La Cour de cassation considère que la faute inexcusable de l’employeur est constituée par la réunion de l’inexécution de l’obligation de sécurité et du cumul entre la conscience du danger et l’inaction de l’employeur :

 

« Le manquement à l’obligation légale de sécurité et de protection de la santé à laquelle l’employeur est tenu envers le travailleur a le caractère d’une faute inexcusable lorsque l’employeur avait ou aurait dû avoir conscience du danger auquel était soumis le travailleur et qu’il n’a pas pris les mesures nécessaires pour l’en préserver ». (Cass. soc., 28 février 2002, n° 00-10.051, FP-P+B+R+I A0806AYI).

 

Le bénéfice de la faute inexcusable de l’employeur est de droit pour le salarié qui serait victime d’un accident ou une maladie professionnelle alors que lui-même ou un membre du CSE avait signalé à l’employeur le risque qui s’est matérialisé (C. trav., art. L. 4131-4; Cass. soc., 17 juillet 1998, n° 96-20.988).

 

Ainsi, la victime qui a transmis à son employeur, une lettre anonyme de menaces d’agression physique à son encontre, bénéfice de la faute inexcusable de droit, la transmission de ce courrier représentant le signalement d’un risque avéré (Cass. civ. 2, 8 juillet 2021, n° 19-25.550, F-B).

 

En l’espèce, un ancien mineur de fond a adressé une déclaration de maladie professionnelle (silicose) à la Caisse autonome nationale de Sécurité sociale dans les mines.

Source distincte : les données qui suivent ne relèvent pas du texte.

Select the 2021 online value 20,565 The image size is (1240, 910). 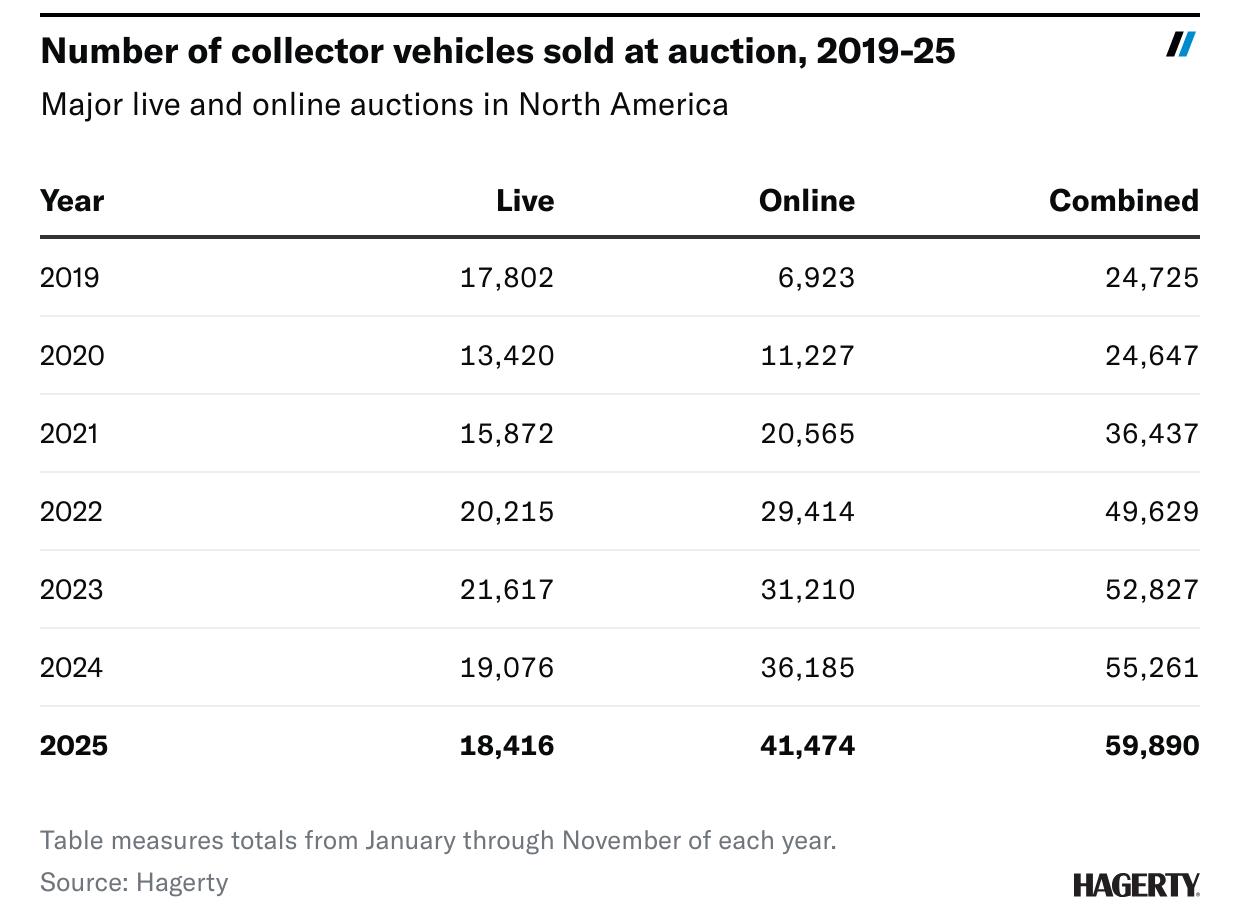[807, 433]
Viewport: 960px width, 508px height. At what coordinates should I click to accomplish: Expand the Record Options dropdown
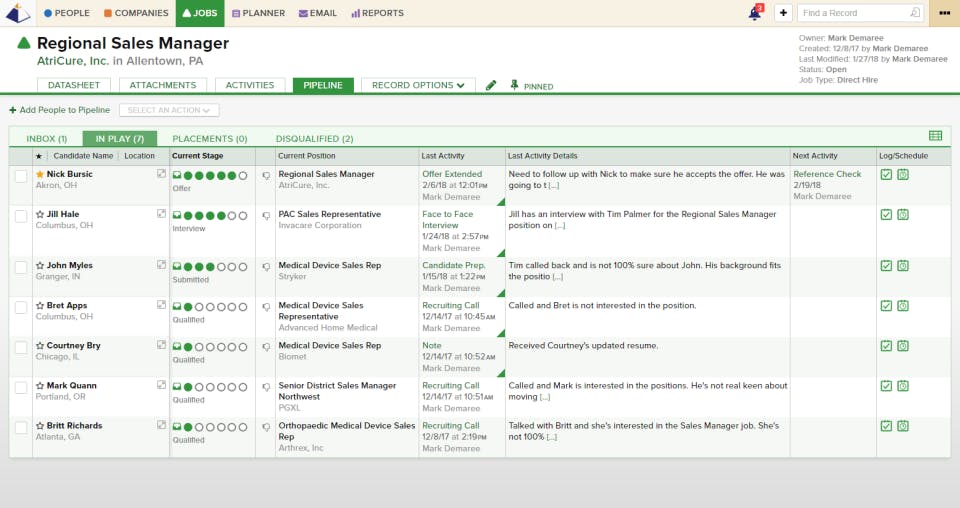pos(418,85)
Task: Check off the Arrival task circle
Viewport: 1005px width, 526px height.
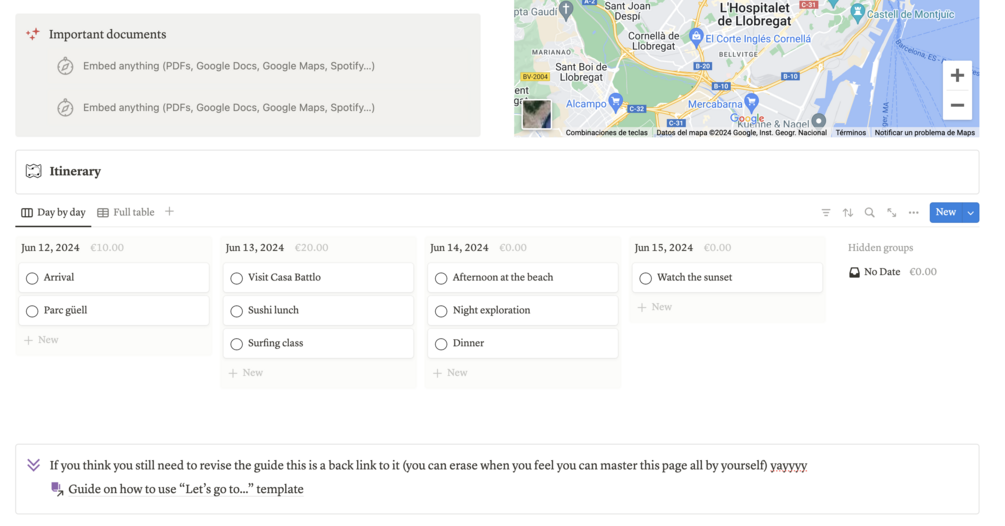Action: pos(32,278)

Cette dernière a pris en charge cette maladie et a reconnu un taux d’incapacité partielle de 5 %, porté à 70 % à la suite du diagnostic d’un cancer broncho-pulmonaire.

 

La victime a alors saisi une juridiction de Sécurité sociale d’une action en reconnaissance de la faute inexcusable de l’employeur.

 

Pour fixer à une certaine somme l’indemnisation des souffrances physiques et morales endurées par la victime, la Cour d’appel relève que la silicose dont celle-ci était atteinte a évolué vers une pathologie plus grave, à savoir un cancer broncho-pulmonaire primitif ayant conduit à une réévaluation de son taux d’incapacité permanente partielle, et que l’intéressée a subi de lourds traitements visant à combattre et à faire régresser ce cancer.

 

L’arrêt retient ensuite que les souffrances physiques et morales liées à ces soins et à leurs effets secondaires ont constitué un préjudice distinct qui n’a pas été indemnisé par la rente servie à la victime jusqu’à son décès (CA Metz, 7 février 2019, n° 17/02210).

 

A ce titre, elle retient que la victime était âgée de 66 ans quand a été posé le diagnostic d’une pathologie irréversible due à la présence de poussière de silice dans ses poumons et elle constate la forte inquiétude causée par cette annonce sur le salariée.

 

Elle en déduit qu’un préjudice spécifique distinct est démontré et doit donc être indemnisé.

 

Dans son arrêt du 17 juin la Haute juridiction casse et annule l’arrêt rendu par les juges du fond, au motif qu’

 

 «  En statuant ainsi, par des motifs impropres à démontrer en quoi les souffrances physiques et morales endurées par la victime étaient distinctes de celles réparées au titre du déficit fonctionnel permanent, la cour d’appel a violé les textes susvisés. »

 

Cass. civ. 2, 17 juin 2021, n° 19-15.065, F-D

 

Ainsi,

 

« il résulte des articles L. 434-1, L. 434-2, L. 452-2 du Code de la Sécurité sociale que la rente versée à la victime d’un accident du travail indemnise, d’une part, les pertes de gains professionnels et l’incidence professionnelle de l’incapacité, d’autre part, le déficit fonctionnel permanent ; sont réparables en application de l’article L. 452-3 du Code de la Sécurité sociale, les souffrances physiques et morales non indemnisées au titre du déficit fonctionnel permanent ; à cette fin, les juges du fond doivent démonter en quoi les souffrances physiques et morales endurées par la victime étaient distinctes de celles réparées au titre du déficit fonctionnel permanent. »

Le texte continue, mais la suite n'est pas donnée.